> _Selected passage_

◆ ◆ ◆ ◆ ◆

What are the signs of hearing loss?
- Difficulty hearing people in noisy environments such as a restaurant, shopping mall, in cars, or at the movie theater
- Trouble distinguishing the consonant sounds in words
- Muffling of speech or it seems like more people “mumble”
- Family, friends, or colleagues often need to repeat themselves when speaking with you
- You have trouble distinguishing what people say when they are not facing you or are further away, such as a meeting or across the room
- You have trouble following conversations
- Needing to turn up the volume of the television or radio
- You have ringing, buzzing, or hissing sounds in your ears
- Withdrawal from conversations or avoidance of situations where you know you will struggle to hear clearly
These are just a few of the common signs and symptoms of hearing loss. Consult with an audiologist to find out more about your hearing levels.
Long-term impacts of untreated hearing loss:
- People with untreated hearing loss (people with hearing loss who do not wear hearing aids) experience a decreased quality of life.
- Untreated hearing loss has been shown to cause sadness, depression, anxiety, increased cognitive decline, paranoia, and poor social relationships.
- People with untreated hearing loss may have a difficult time in their careers—often earning thousands of dollars less than their hearing peers.
Treating hearing loss with hearing aids has been shown to prevent or reduce these effects. It’s very common for people who wear hearing aids to say “I don’t know why I waited so long to get them.”
Hearing loss often goes unnoticed.
Family members and close friends will often notice the symptoms of hearing loss more than the individual with this loss.
Most people don’t notice their own hearing loss and wait too long to get help. Children and teenagers seldom complain about the symptoms of hearing loss. Adults may lose their hearing so gradually they do not realize it is happening. With some types of hearing loss, you may not even be aware of the loss, but it can be detected with a hearing test.

◆ ◆ ◆ ◆ ◆

> _Required action 1_
Reproduce the part of the hearing loss passage that begins at the words "- Family, friends, or" and ends after the words "your hearing levels.".
> _Required action 2_
Decide whether each statement agrees with the hearing loss passage, answering yes or no and quoting the words that settle it: (a) untreated hearing loss has been shown to cause anxiety; (b) children and teenagers often complain about the symptoms of hearing loss; (c) family members and close friends often notice the symptoms more than the person with the loss.
The lines after the hearing loss passage have no connection to it.

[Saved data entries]
◆ ◆ ◆ ◆ ◆

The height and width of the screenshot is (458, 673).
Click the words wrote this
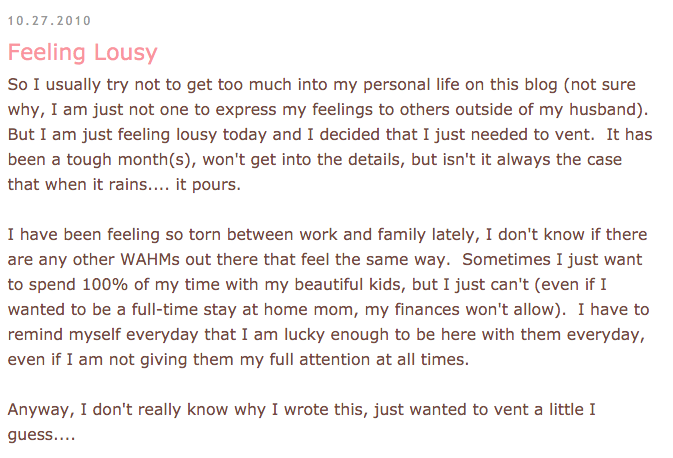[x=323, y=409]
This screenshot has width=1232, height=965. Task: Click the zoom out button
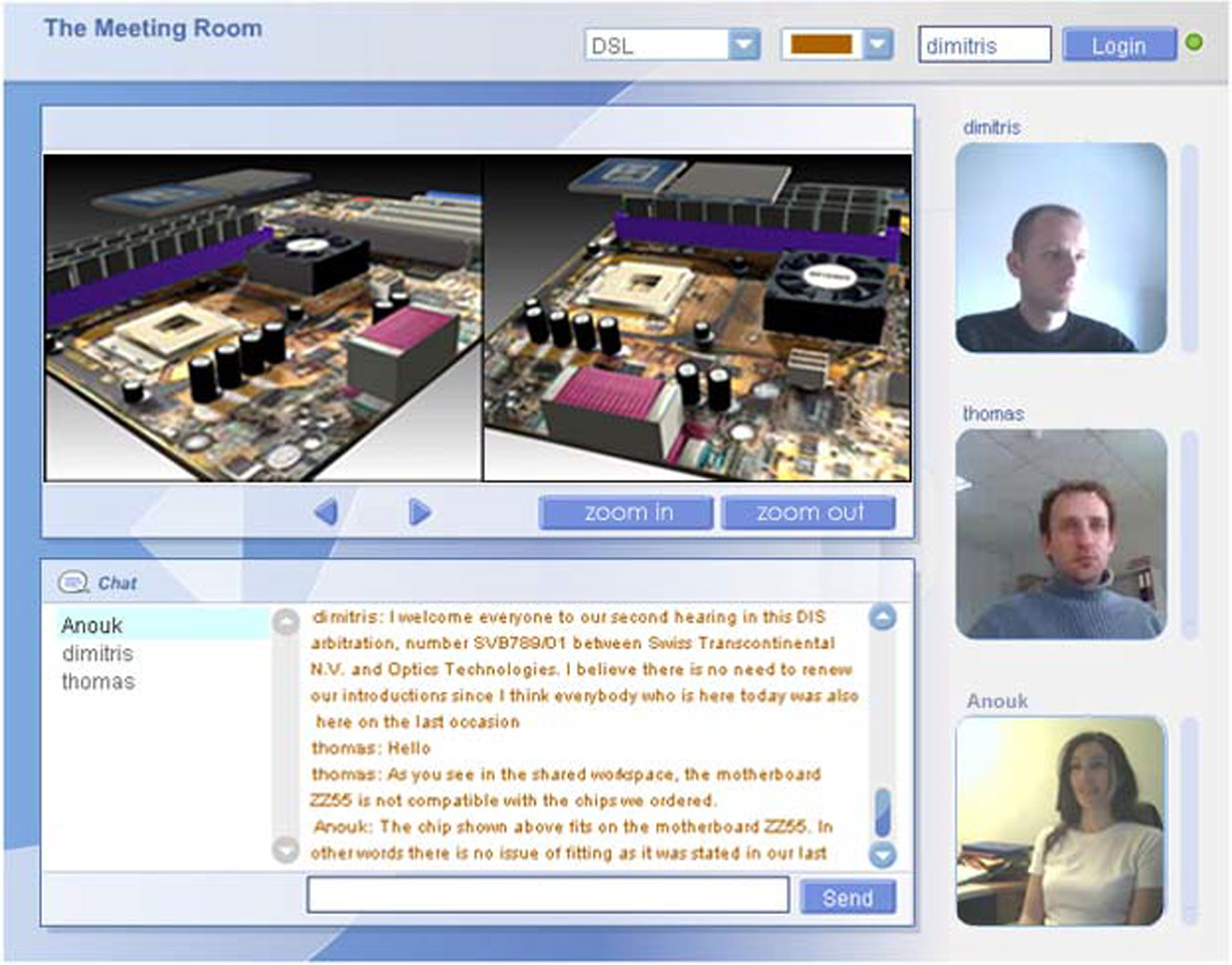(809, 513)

◆ ◆ ◆ ◆ ◆

> _Answer area 1_
- Family, friends, or colleagues often need to repeat themselves when speaking with you
- You have trouble distinguishing what people say when they are not facing you or are further away, such as a meeting or across the room
- You have trouble following conversations
- Needing to turn up the volume of the television or radio
- You have ringing, buzzing, or hissing sounds in your ears
- Withdrawal from conversations or avoidance of situations where you know you will struggle to hear clearly
These are just a few of the common signs and symptoms of hearing loss. Consult with an audiologist to find out more about your hearing levels.

> _Answer area 2_
(a) Yes: "Untreated hearing loss has been shown to cause sadness, depression, anxiety, increased cognitive decline, paranoia, and poor social relationships."
(b) No: "Children and teenagers seldom complain about the symptoms of hearing loss."
(c) Yes: "Family members and close friends will often notice the symptoms of hearing loss more than the individual with this loss."